A melancolia da maternidade é um estado reativo, não sendo considerado depressão propriamente dita, e pode ocorrer devido a mudanças neurofisiológicas no puerpério (Miller, 1997). Esse quadro afeta entre 70% e 90% das puérperas (Dunnewold, 1997; Szejer & Stewart, 1997). Já a psicose puerperal é uma condição psiquiátrica rara e grave, normalmente exigindo internação (O'Hara, 1997).
Depressão Materna e Suas Características
A depressão, foco deste estudo, afeta cerca de 10% das puérperas e pode levar de seis semanas a até três ou quatro meses para se manifestar (Cooper & Murray, 1995; Dunnewold, 1997; O'Hara, Zekoski, Phillips, & Wright, 1990). Sua etiologia é complexa, envolvendo fatores genéticos, estressores psicológicos, contexto cultural e mudanças fisiológicas. Alguns estudos sugerem que a depressão materna pode surgir em qualquer momento do primeiro ano de vida do bebê, permanecendo fortemente associada à maternidade (Beck, 1991; Brown, Lumley, Small & Astbury, 1994; Klaus, Kennel & Klaus, 2000; Murray, Cox, Chapman & Jones, 1995).

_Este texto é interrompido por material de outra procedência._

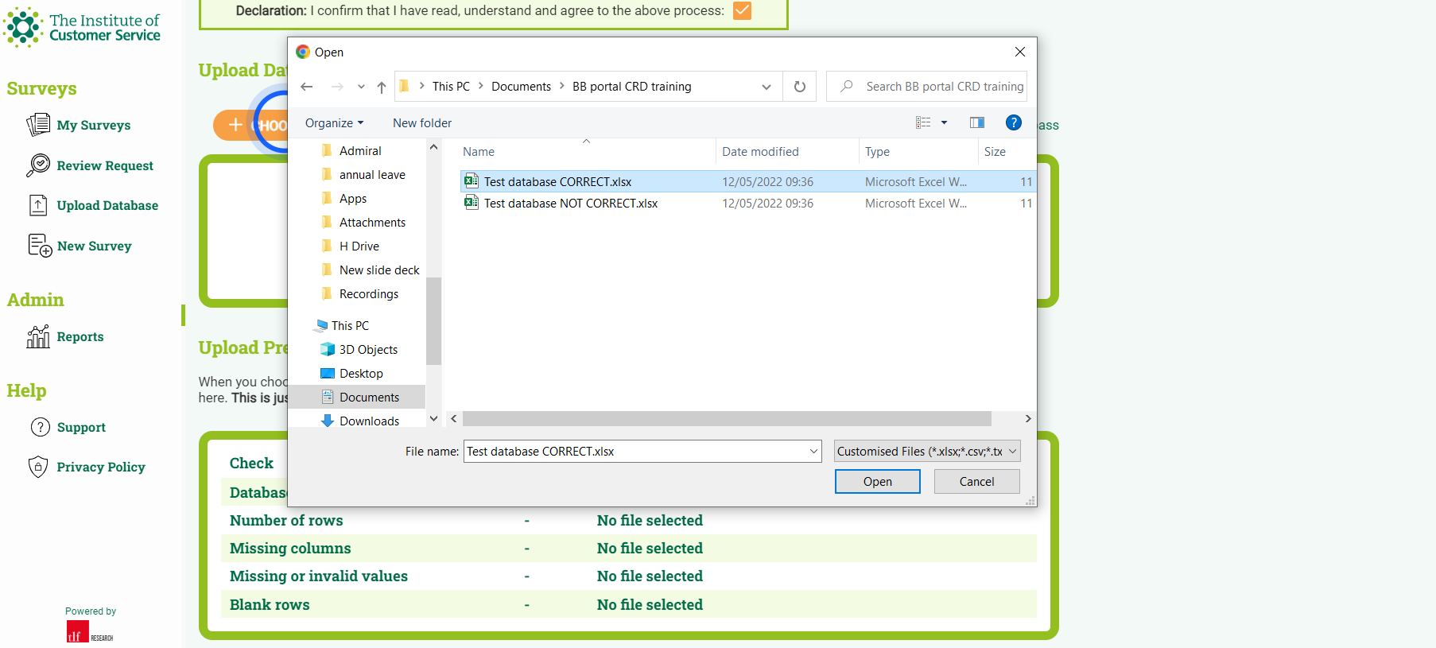Open My Surveys from the sidebar
The image size is (1436, 648).
point(93,125)
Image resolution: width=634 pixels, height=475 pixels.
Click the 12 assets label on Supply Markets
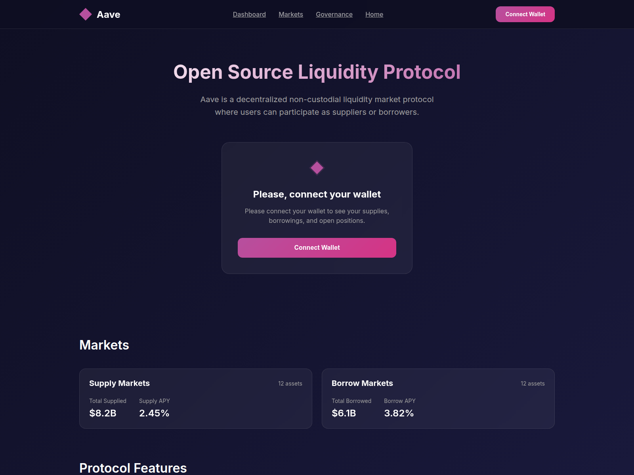[290, 383]
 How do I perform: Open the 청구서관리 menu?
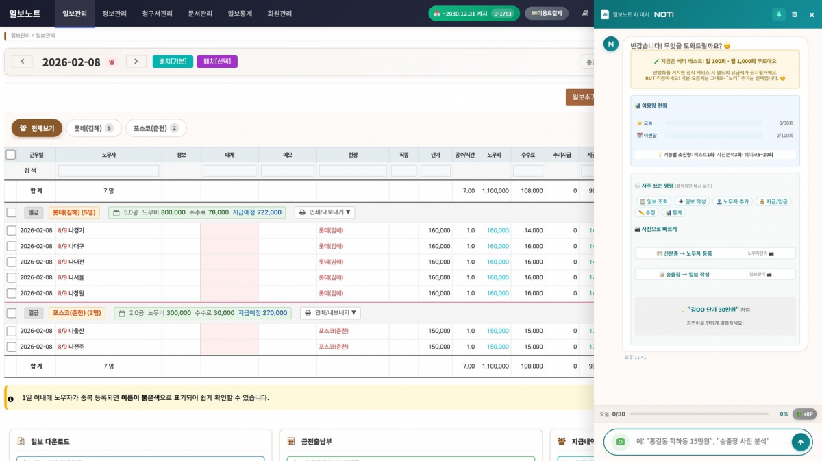[157, 14]
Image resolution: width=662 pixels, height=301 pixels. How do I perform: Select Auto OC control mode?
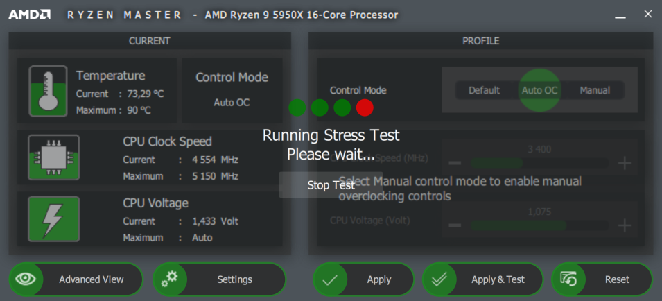click(539, 90)
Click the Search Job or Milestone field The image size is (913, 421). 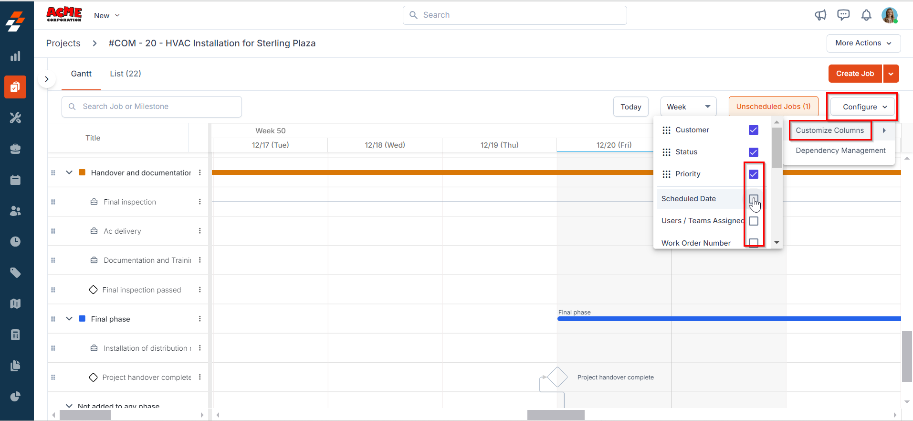coord(152,107)
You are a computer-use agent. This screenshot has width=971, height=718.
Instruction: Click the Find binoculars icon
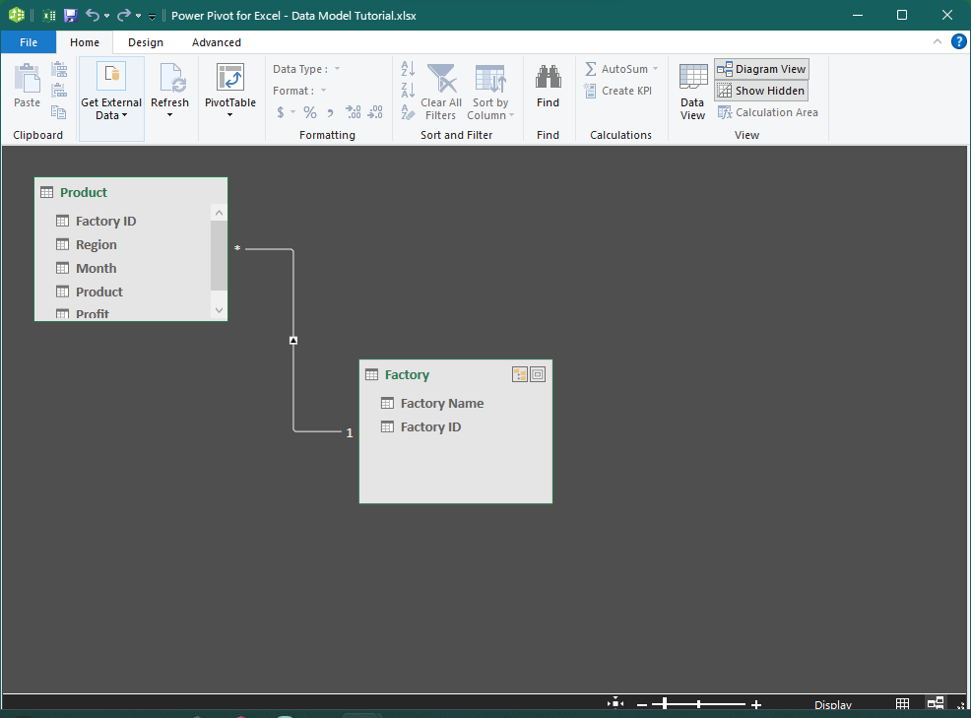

Recentemente, a literatura destaca que não há grande distinção entre depressões que afetam mães de crianças pequenas ao longo do primeiro e até do segundo ano de vida da criança (Beeghly, Weinenberg, Olson, Kernan, Riley & Tronick, 2002; Cooper, Campbell, Day, Kennerly & Bond, 1988; Cox, Murray & Chapman, 1993). No entanto, O'Hara (1997) aponta que nem a psicose puerperal nem a melancolia da maternidade são consideradas patologias específicas pelo DSM-IV ou CID10. No presente estudo, optou-se pelo critério do DSM-IV, que define depressão pós-parto como um episódio de depressão maior ocorrido nas quatro primeiras semanas após o parto. A depressão que afeta as mães após esse período, especialmente durante o primeiro ano, será chamada de depressão materna.

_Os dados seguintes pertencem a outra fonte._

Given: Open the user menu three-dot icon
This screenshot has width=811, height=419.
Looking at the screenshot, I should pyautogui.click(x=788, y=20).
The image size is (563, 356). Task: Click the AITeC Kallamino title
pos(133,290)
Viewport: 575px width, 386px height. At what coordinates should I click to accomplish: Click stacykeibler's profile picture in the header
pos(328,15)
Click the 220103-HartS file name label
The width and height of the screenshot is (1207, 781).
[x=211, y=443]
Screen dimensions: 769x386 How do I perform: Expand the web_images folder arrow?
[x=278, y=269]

Cronicidade e Sintomas da Depressão Materna
A depressão pode durar de seis meses a um ano (Parry, 1997), sendo que os episódios de depressão pós-parto geralmente têm duração similar a outros episódios depressivos fora do contexto do puerpério (O'Hara, 1997). Os sintomas da depressão materna ao longo do primeiro ano incluem alterações no apetite e sono, dificuldade para dormir após amamentar, crises de choro, desatenção, problemas de concentração, falta de energia e perda de interesse em atividades que antes eram prazerosas (Dunnewold, 1997). Também podem ocorrer pensamentos suicidas e sentimentos de culpa. Esses sintomas, geralmente duradouros, prejudicam as atividades cotidianas da mulher (O'Hara, 1997).
Embora a depressão materna no primeiro ano de vida do bebê tenda a ser leve (O'Hara, Neunaber & Zekoski, 1984; Steiner & Tam, 1997; Whiffen & Gotlib, 1989), mesmo sintomas leves podem impactar negativamente a nova mãe. Durante o pós-parto, espera-se que a mulher se sinta feliz com a chegada do bebê (Maldonado, 2000). Segundo Steiner e Tam (1997), o fato de a depressão ser leve ou moderada frequentemente dificulta o diagnóstico, podendo evoluir para um quadro severo, que exige internação. Para Maldonado (2000), a severidade da depressão relaciona-se com a frustração de expectativas ligadas à maternidade, ao papel materno e ao tipo de vida estabelecido com o nascimento da criança.